Ola Tykesson, LEGO’s country manager, Indian sub-continent, and his colleague walked around to see the kids at work. “Uncle, Uncle, do you work with LEGO?” is something they get asked very often. “We’re the object of their envy, yes. We are looked upon as heroes,” laughed Ola. And to those kids who walked up to them with admiration, Ola had great news. “Keep your creativity intact, and, someday, you might get to work at LEGO.”
Why did Funskool decide to open its first store in Coimbatore? K. John Baby, CEO of the company said a great deal of thought had gone into the decision. “We got a lot of calls from people asking for specific toys that were not available in stores here. We also realised that the city does not have a standalone toy store.”
As of now, the company, promoted by the MRF group, does not have plans to hit the metros. “They have a lot of options. Our target is Tier II cities where there is demand, but limited supply,” says John.
The store will feature the entire range of toys manufactured and distributed by Funskool. This includes Giggles, the infants and pre-school range, Handy Crafts, the art and crafts range, Play & Learn range of puzzles, as well as products from its international partners such as LEGO, Hasbro, Tomy Takara, Hornby, Siku and Rubik’s.

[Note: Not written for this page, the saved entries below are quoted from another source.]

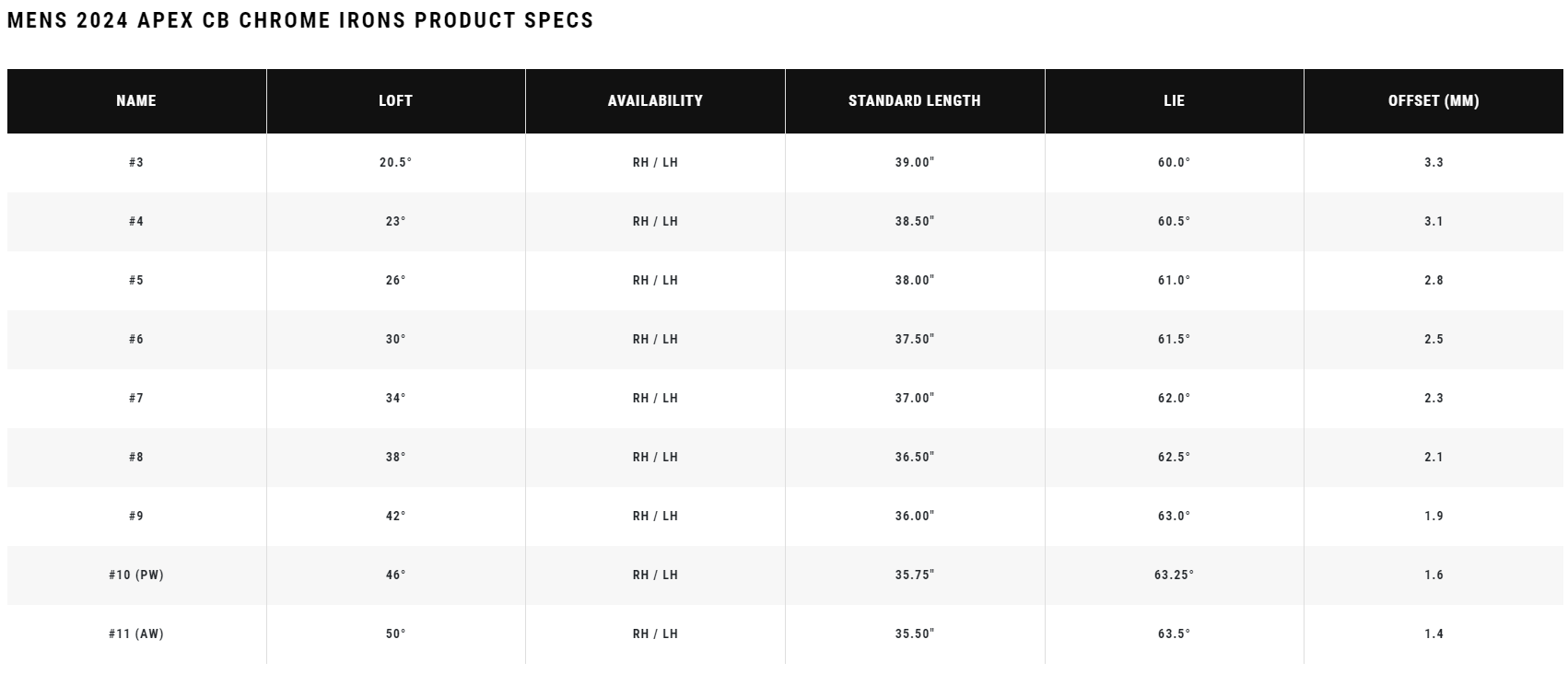1568x674 pixels.
Task: Click the 61.5° lie value
Action: click(1174, 340)
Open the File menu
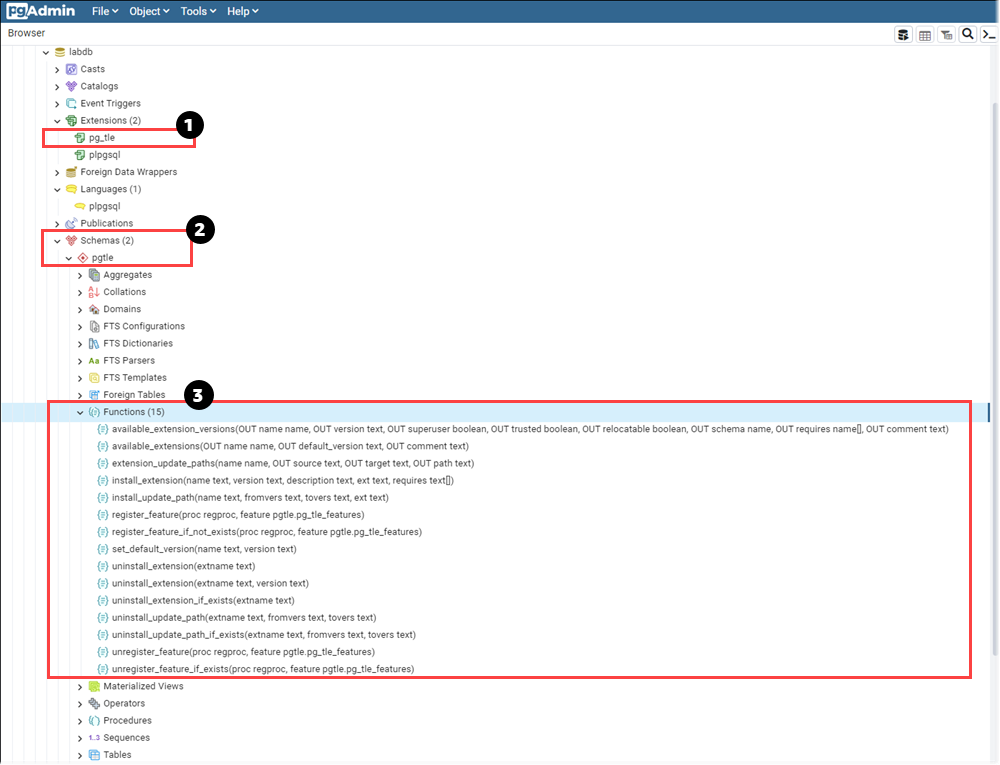Screen dimensions: 1000x765 click(104, 11)
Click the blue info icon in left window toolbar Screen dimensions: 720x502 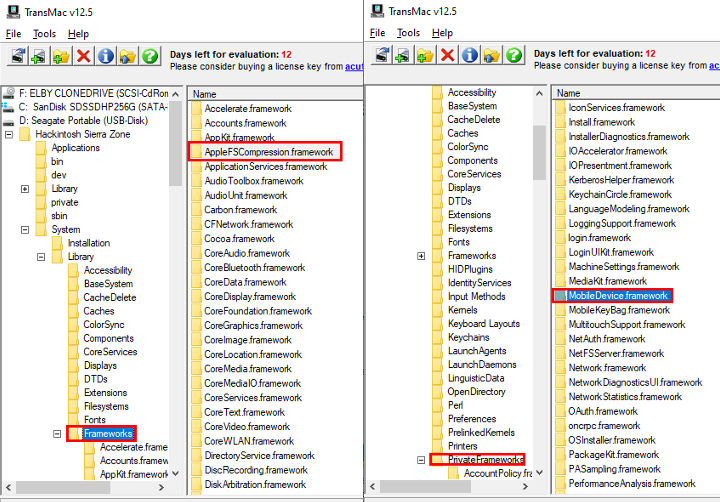point(105,56)
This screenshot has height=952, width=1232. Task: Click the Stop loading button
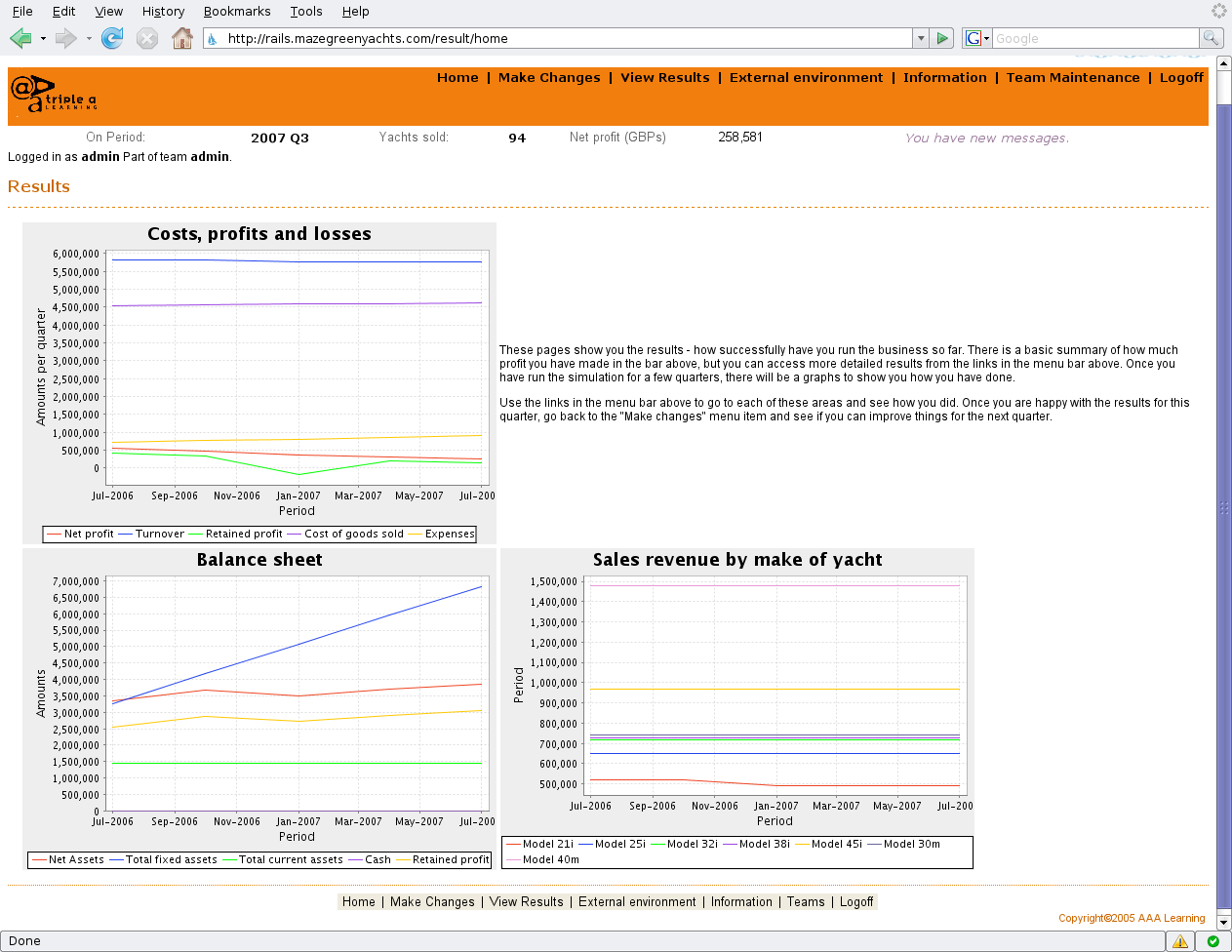click(x=147, y=38)
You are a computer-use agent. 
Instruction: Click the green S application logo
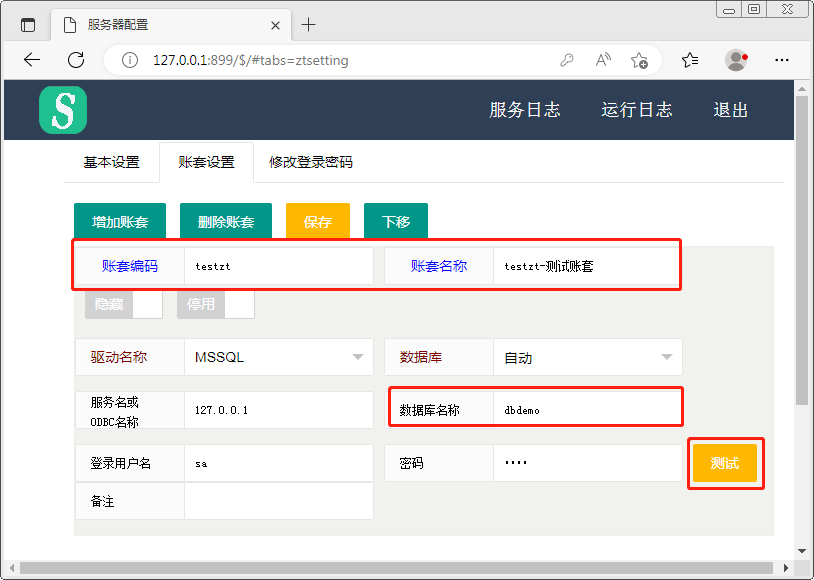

The toy market in the country is huge, says John, because toys are no longer seen as mere recreation. They also teach. “Toys aid children with colour recognition, build motor skills, increase concentration, and inculcate the spirit of sportsmanship. “It is very vital these days; it helps build emotional maturity,” he says. He votes for board games, as they bring families together.
R. Jeswant, vice-president, sales and marketing, Funskool says that television has seen the popularity of games surge. Every time a game-based show is telecast on TV, sales shoot up. “Earlier, demand would dip after a show concluded. Now, it tapers off, but does not dip drastically,” he says. Examples include Beyblade and LEGO. The latter is on an all-time high following the recent movie, a smash hit worldwide.
He says the Brookefields store (run by a local franchisee), is special in that it has areas where children can try out the games before buying them. That way, chips in John, there are no rude surprises when they go home and open their packs.
There’s a counter for Connect 4, a delightful game with red and yellow chips; another for Jenga, which tests your dexterity and knowledge of how stable a structure is; and one for LEGO, where children sit around a bright board, building with the bricks.
As we leave the store, Kavin, who was gifted his first LEGO at the age of six, eyes a Ravensburger puzzle, while Vijaykumar is hoping he can get his folks to buy him a LEGO Chima set. So that he can recreate the battle ground where animal tribes fight over their energy source.
Match them right!
There are exquisite puzzles by Ravensburger, a German company founded by Otto Robert Maier in 1883. Famous for its board games, pictures books and children’s activity books, it began producing jigsaw puzzles in 1964. It is said to be the world leader in puzzles that provide both children and adults hours of fun as they assemble renowned monuments, beautiful landscapes and dinosaurs.